> **Supplied records**
--- START ---
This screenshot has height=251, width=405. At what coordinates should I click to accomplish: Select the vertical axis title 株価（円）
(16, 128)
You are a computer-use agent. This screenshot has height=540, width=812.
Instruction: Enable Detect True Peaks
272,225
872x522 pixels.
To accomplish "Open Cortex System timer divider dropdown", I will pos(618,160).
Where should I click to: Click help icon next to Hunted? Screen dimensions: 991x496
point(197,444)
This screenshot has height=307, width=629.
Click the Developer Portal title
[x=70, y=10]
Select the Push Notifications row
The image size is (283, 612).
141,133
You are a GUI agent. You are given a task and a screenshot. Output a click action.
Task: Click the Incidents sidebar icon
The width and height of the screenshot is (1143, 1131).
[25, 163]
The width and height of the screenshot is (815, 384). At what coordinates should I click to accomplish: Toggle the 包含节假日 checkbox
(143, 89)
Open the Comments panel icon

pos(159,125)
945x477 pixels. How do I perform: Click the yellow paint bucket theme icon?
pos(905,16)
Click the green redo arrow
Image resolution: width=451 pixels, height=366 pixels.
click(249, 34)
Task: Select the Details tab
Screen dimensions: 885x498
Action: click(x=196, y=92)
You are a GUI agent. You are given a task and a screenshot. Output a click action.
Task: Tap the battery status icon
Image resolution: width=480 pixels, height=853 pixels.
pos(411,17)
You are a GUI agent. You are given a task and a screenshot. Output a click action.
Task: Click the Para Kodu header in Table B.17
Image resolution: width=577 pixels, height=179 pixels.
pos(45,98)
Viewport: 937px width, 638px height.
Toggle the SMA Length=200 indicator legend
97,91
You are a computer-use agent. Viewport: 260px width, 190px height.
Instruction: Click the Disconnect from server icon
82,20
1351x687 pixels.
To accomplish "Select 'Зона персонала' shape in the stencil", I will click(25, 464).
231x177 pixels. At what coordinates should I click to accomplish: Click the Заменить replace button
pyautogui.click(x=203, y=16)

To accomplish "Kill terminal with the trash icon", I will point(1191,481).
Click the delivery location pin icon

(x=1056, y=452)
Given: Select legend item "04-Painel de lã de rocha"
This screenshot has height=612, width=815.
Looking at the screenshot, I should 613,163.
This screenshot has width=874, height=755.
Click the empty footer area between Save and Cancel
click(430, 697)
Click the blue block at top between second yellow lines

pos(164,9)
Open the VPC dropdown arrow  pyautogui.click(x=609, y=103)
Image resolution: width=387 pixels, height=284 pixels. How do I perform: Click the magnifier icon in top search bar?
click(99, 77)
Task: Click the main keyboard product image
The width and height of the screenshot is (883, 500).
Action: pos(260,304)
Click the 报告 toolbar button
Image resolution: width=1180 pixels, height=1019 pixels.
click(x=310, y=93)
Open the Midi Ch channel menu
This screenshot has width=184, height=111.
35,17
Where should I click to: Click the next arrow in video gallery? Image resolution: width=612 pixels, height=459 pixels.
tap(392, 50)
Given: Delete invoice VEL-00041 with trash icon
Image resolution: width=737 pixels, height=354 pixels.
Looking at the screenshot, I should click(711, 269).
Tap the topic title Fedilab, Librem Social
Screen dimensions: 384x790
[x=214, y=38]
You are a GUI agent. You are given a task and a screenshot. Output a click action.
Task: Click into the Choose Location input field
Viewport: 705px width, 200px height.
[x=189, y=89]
--- END ---
> **Exercise description**
The entries above, copied exactly, form the whole answer.

> **Your solution**
This screenshot has height=251, width=405. At what coordinates should I click to accomplish: Select the vertical axis title 株価（円）
(16, 128)
You are a computer-use agent. This screenshot has height=540, width=812.
Instruction: Enable Detect True Peaks
272,225
872x522 pixels.
To accomplish "Open Cortex System timer divider dropdown", I will pos(618,160).
Where should I click to: Click help icon next to Hunted? Screen dimensions: 991x496
point(197,444)
This screenshot has height=307, width=629.
Click the Developer Portal title
[x=70, y=10]
Select the Push Notifications row
The image size is (283, 612).
141,133
You are a GUI agent. You are given a task and a screenshot. Output a click action.
Task: Click the Incidents sidebar icon
The width and height of the screenshot is (1143, 1131).
[25, 163]
The width and height of the screenshot is (815, 384). At what coordinates should I click to accomplish: Toggle the 包含节假日 checkbox
(143, 89)
Open the Comments panel icon

pos(159,125)
945x477 pixels. How do I perform: Click the yellow paint bucket theme icon?
pos(905,16)
Click the green redo arrow
Image resolution: width=451 pixels, height=366 pixels.
click(249, 34)
Task: Select the Details tab
Screen dimensions: 885x498
Action: click(x=196, y=92)
You are a GUI agent. You are given a task and a screenshot. Output a click action.
Task: Tap the battery status icon
Image resolution: width=480 pixels, height=853 pixels.
pos(411,17)
You are a GUI agent. You are given a task and a screenshot. Output a click action.
Task: Click the Para Kodu header in Table B.17
Image resolution: width=577 pixels, height=179 pixels.
pos(45,98)
Viewport: 937px width, 638px height.
Toggle the SMA Length=200 indicator legend
97,91
You are a computer-use agent. Viewport: 260px width, 190px height.
Instruction: Click the Disconnect from server icon
82,20
1351x687 pixels.
To accomplish "Select 'Зона персонала' shape in the stencil", I will click(25, 464).
231x177 pixels. At what coordinates should I click to accomplish: Click the Заменить replace button
pyautogui.click(x=203, y=16)

To accomplish "Kill terminal with the trash icon", I will point(1191,481).
Click the delivery location pin icon

(x=1056, y=452)
Given: Select legend item "04-Painel de lã de rocha"
This screenshot has height=612, width=815.
Looking at the screenshot, I should 613,163.
This screenshot has width=874, height=755.
Click the empty footer area between Save and Cancel
click(430, 697)
Click the blue block at top between second yellow lines

pos(164,9)
Open the VPC dropdown arrow  pyautogui.click(x=609, y=103)
Image resolution: width=387 pixels, height=284 pixels. How do I perform: Click the magnifier icon in top search bar?
click(99, 77)
Task: Click the main keyboard product image
The width and height of the screenshot is (883, 500).
Action: pos(260,304)
Click the 报告 toolbar button
Image resolution: width=1180 pixels, height=1019 pixels.
click(x=310, y=93)
Open the Midi Ch channel menu
This screenshot has width=184, height=111.
35,17
Where should I click to: Click the next arrow in video gallery? Image resolution: width=612 pixels, height=459 pixels.
tap(392, 50)
Given: Delete invoice VEL-00041 with trash icon
Image resolution: width=737 pixels, height=354 pixels.
Looking at the screenshot, I should click(711, 269).
Tap the topic title Fedilab, Librem Social
Screen dimensions: 384x790
[x=214, y=38]
You are a GUI agent. You are given a task and a screenshot. Output a click action.
Task: Click into the Choose Location input field
Viewport: 705px width, 200px height.
[x=189, y=89]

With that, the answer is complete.